**What is being asked:** Please rewrite these rows with "Click" replaced by "Select" everywhere and everything else unchanged, leaving out the pictures.

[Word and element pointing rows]
══════

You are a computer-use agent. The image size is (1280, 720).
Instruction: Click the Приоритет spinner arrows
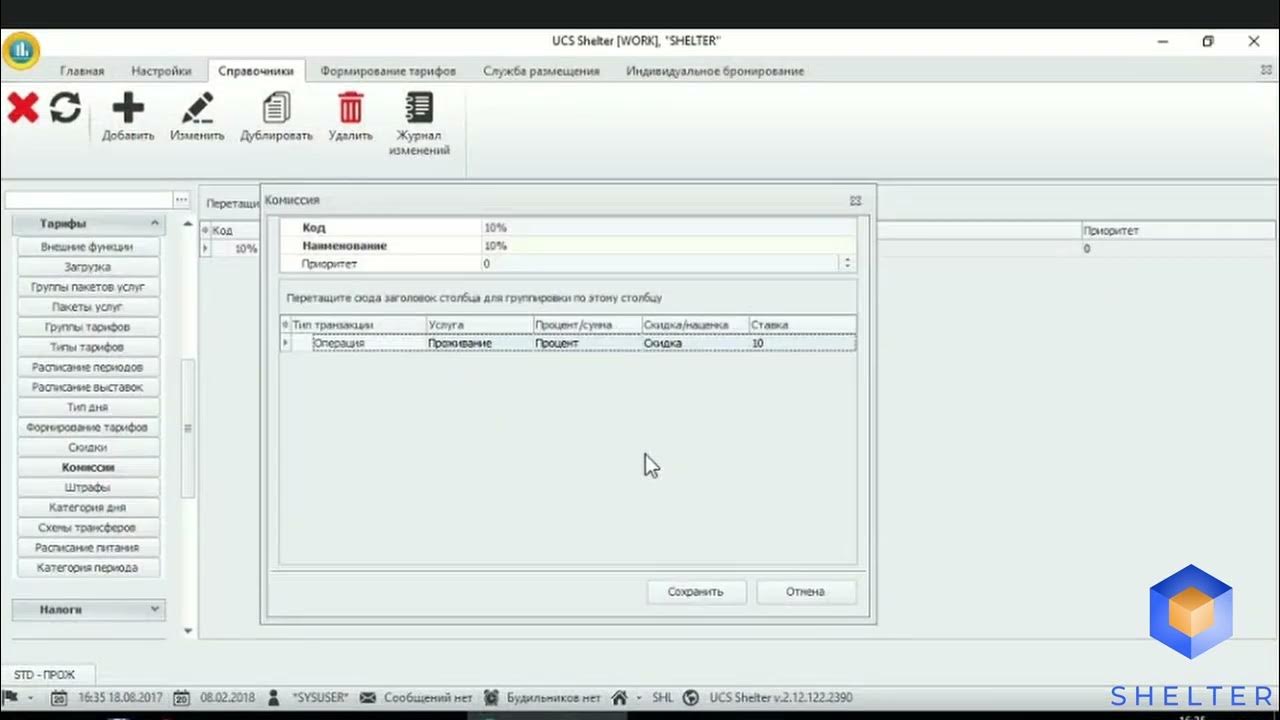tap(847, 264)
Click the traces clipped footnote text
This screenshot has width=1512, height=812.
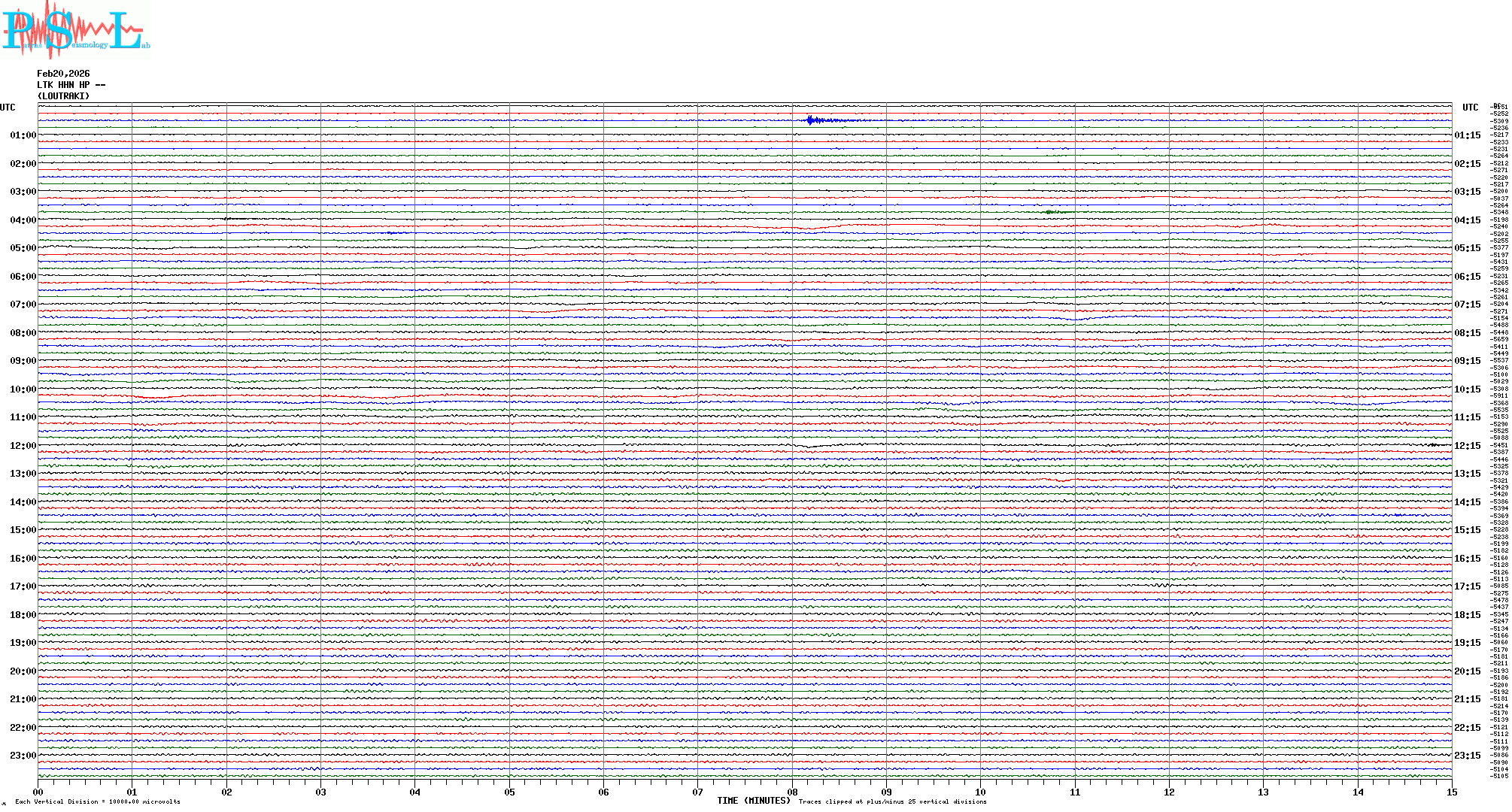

══════

**Solution to the problem:**
You are a computer-use agent. The image size is (1280, 720).
Instruction: Select the Приоритет spinner arrows
tap(847, 264)
Select the traces clipped footnote text
This screenshot has width=1512, height=812.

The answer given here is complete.